Motivation: Our study is motivated by a scenario with 100 patient samples, offering two options: a balanced dataset with 200 samples and an unbalanced dataset with 500 samples (400 healthy individuals). We aim to provide insights into the optimal choice based on the interplay between dataset size and imbalance, enriching the discourse for stakeholders interested in achieving optimal model performance.

Limitations: Recognizing a single model's generalizability limitations, we assert that further studies on diverse datasets are needed.

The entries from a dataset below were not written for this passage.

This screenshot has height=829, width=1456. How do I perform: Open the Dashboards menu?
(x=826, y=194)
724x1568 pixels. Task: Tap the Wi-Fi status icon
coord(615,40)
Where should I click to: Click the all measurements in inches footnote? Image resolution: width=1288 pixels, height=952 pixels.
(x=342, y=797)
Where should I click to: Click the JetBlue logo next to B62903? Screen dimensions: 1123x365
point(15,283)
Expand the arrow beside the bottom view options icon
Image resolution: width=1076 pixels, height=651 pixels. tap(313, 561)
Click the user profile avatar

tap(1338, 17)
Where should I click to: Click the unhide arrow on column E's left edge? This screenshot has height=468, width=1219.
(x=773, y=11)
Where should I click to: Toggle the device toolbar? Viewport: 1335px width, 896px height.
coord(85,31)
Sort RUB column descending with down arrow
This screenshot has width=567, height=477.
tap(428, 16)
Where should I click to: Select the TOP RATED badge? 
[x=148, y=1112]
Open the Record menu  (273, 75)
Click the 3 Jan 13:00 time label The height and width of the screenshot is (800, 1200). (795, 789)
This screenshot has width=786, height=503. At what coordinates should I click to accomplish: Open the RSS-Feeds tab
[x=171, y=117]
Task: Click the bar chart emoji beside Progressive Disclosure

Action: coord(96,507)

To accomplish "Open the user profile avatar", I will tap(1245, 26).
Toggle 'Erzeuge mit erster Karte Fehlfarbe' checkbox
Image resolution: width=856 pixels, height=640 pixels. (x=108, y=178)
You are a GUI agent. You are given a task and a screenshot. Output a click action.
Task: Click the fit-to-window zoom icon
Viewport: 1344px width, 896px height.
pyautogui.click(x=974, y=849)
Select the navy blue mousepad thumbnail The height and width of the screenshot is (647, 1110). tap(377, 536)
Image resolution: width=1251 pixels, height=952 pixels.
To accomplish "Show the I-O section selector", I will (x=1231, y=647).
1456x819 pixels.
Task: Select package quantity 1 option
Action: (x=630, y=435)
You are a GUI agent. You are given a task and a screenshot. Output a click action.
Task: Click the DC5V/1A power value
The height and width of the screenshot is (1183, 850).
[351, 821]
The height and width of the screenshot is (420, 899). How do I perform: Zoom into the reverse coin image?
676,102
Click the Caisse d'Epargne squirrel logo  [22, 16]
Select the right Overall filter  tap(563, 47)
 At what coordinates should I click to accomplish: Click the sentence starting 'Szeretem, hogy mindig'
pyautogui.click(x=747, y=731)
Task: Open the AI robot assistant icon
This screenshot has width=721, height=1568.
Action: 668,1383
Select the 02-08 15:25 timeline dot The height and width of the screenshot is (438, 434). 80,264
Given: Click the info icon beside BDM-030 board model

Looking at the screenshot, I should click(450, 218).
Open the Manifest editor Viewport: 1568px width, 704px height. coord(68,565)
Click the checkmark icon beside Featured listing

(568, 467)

Keywords: CNN; COVID-19; classification biases; imbalanced data; pulmonary disease.

Figure 1

Chest X-ray figures used for the training. (A). (Normal fig.) A normal chest X-ray of a healthy individual. (B). (Lung-opacity fig.) A patient with unilateral right-sided opacity from another cause. (C). (COVID-19 fig.) A COVID-19 patient with bilateral opacities consistent with COVID-19 pneumonia.

Figure 2

CNN architecture—Figure illustrating the detailed architecture of the CNN, as described above.

Figure 3

Consistent patterns across all four data-split methods utilized. As the training set size progressively increases, there is a corresponding improvement in the level of accuracy.

Figure 4

An increase in the IR led to decreased accuracy.

Figure 5

At an IR of 1:99, although the model failed to classify any instances from the minority class correctly, the overall accuracy reached 98.9%.

Figure 6

As the size of the training set increases, the point at which the model’s sensitivity drops below 50% occurs at more extreme imbalance ratios. The black line on the graph represents the sensitivity threshold dropping below 50%. For a 1000-image training set, this occurs around an IR of 20:80. With a 5000-image training set, the threshold is slightly before an IR of 10:90. For a 10,000-image training set, the threshold is just before an IR of 5:95.

Figure 7

As the percentage of the data of a class decreased, the model’s ability to classify that class also decreased. In the balanced dataset, the count of accurately classified images was comparably consistent across each class. However, as the class imbalance intensified, the model tended to classify more images into the majority class. With an extreme imbalance ratio of 1:1:98, the model demonstrated precise classification of the majority class while misclassifying the minority classes.